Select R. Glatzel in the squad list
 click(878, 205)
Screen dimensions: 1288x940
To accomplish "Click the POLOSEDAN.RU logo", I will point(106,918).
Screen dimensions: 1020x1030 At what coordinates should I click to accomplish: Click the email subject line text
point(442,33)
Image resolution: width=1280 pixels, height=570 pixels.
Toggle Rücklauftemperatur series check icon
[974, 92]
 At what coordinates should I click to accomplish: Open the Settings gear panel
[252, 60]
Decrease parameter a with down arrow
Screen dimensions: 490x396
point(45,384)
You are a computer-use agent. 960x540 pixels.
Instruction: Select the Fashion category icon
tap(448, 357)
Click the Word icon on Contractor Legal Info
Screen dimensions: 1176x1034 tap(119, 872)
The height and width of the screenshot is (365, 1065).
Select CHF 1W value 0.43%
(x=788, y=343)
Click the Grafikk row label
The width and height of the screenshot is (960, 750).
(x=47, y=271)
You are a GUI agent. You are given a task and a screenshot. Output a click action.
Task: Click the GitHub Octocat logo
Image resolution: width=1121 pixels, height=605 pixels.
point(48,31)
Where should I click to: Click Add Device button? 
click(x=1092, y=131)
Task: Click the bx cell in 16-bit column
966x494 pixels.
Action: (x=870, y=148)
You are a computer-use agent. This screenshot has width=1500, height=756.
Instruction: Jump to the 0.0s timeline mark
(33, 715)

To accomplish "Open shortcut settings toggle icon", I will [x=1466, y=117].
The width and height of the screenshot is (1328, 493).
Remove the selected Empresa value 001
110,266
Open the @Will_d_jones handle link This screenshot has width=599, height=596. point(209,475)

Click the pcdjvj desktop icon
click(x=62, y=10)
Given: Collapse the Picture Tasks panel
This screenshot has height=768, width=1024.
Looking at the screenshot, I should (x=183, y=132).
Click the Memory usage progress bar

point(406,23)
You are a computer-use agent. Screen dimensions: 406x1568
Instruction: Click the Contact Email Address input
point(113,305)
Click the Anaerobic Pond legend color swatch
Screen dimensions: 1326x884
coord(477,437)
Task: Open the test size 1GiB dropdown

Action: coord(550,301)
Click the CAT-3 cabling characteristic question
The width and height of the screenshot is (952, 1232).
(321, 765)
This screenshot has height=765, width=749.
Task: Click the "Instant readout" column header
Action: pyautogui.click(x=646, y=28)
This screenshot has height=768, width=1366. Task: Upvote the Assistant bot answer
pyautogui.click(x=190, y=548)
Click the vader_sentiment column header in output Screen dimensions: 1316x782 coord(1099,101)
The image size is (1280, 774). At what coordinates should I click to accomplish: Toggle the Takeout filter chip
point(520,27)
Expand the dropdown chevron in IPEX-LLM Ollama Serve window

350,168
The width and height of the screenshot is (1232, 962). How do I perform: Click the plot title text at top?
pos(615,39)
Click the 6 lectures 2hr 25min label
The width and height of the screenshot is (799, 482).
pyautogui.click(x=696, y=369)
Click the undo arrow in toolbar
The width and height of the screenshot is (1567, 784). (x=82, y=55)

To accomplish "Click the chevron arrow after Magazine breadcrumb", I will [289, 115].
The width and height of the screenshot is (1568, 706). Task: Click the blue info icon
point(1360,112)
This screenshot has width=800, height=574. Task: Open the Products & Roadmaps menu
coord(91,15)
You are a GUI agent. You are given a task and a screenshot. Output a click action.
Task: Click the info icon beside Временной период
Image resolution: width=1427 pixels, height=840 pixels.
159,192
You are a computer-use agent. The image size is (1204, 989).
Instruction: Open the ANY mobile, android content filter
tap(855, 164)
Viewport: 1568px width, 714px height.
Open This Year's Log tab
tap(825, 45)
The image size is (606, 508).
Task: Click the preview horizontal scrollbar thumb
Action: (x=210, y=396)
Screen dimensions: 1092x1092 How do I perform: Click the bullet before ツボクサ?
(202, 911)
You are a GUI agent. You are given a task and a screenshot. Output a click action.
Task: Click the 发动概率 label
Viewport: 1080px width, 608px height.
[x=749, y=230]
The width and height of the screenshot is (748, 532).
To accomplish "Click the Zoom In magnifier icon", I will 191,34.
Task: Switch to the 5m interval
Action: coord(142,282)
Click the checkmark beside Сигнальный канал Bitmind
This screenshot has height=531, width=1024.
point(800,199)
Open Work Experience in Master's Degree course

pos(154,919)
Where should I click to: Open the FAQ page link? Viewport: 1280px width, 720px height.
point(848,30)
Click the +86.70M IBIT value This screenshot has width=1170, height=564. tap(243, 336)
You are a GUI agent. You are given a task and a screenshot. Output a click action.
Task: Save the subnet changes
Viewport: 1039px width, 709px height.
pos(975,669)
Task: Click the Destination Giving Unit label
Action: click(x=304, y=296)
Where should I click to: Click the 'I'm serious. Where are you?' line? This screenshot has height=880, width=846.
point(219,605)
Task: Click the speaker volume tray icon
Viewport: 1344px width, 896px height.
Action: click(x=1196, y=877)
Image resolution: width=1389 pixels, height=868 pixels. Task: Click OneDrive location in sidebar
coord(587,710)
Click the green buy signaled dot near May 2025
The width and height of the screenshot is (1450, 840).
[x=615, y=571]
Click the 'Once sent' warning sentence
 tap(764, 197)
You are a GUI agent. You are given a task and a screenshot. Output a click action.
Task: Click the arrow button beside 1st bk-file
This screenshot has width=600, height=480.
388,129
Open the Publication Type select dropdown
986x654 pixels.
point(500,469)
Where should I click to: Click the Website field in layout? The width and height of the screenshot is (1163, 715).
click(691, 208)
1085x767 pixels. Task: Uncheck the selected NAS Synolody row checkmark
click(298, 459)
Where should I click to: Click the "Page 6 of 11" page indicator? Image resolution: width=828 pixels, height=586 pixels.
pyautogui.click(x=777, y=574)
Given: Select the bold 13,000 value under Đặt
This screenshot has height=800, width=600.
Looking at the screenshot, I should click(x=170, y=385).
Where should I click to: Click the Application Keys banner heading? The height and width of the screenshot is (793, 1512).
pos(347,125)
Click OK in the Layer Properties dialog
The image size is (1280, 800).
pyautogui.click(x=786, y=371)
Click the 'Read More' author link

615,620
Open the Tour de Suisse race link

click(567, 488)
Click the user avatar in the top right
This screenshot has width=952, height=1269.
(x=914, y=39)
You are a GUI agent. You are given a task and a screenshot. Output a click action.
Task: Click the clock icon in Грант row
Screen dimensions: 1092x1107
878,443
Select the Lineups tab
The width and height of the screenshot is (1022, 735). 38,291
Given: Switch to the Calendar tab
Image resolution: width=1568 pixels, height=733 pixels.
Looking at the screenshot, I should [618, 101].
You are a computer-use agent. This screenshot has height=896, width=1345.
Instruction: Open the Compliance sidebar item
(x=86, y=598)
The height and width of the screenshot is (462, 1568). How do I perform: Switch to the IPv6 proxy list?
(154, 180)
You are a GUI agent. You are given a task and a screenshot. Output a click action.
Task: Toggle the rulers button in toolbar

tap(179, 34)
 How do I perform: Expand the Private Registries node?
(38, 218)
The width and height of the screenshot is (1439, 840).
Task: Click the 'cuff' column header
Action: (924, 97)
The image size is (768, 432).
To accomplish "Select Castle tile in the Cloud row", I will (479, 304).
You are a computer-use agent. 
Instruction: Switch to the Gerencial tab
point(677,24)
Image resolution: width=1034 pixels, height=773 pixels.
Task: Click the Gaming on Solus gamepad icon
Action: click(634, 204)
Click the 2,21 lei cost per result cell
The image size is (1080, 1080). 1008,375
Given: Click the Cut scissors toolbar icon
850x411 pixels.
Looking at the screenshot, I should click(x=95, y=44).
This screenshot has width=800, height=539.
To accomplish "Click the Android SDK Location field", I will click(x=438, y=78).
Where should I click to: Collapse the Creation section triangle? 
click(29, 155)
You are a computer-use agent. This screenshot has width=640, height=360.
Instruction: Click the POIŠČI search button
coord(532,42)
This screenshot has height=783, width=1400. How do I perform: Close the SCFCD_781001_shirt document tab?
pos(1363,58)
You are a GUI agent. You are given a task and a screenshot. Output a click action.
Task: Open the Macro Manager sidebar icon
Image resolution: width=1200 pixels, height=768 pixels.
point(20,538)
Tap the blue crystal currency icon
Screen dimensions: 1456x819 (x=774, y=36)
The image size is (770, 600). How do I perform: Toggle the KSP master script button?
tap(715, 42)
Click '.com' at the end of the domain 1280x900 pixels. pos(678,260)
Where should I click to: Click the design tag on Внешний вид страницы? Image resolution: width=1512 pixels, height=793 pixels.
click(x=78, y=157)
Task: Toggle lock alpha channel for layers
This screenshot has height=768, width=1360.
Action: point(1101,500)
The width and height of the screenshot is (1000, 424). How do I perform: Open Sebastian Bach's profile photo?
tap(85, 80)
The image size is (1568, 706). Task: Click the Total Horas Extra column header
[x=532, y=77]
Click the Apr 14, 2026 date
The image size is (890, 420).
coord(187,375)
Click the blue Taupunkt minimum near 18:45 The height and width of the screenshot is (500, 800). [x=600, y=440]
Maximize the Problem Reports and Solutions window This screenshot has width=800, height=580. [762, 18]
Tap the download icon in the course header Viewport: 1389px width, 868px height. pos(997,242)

###

• WHAT YOU HAVE TO DO: Among the entries, how many lines include the word "logo"? Answer with a single number and nothing further.

• COMPLETED TASK: 2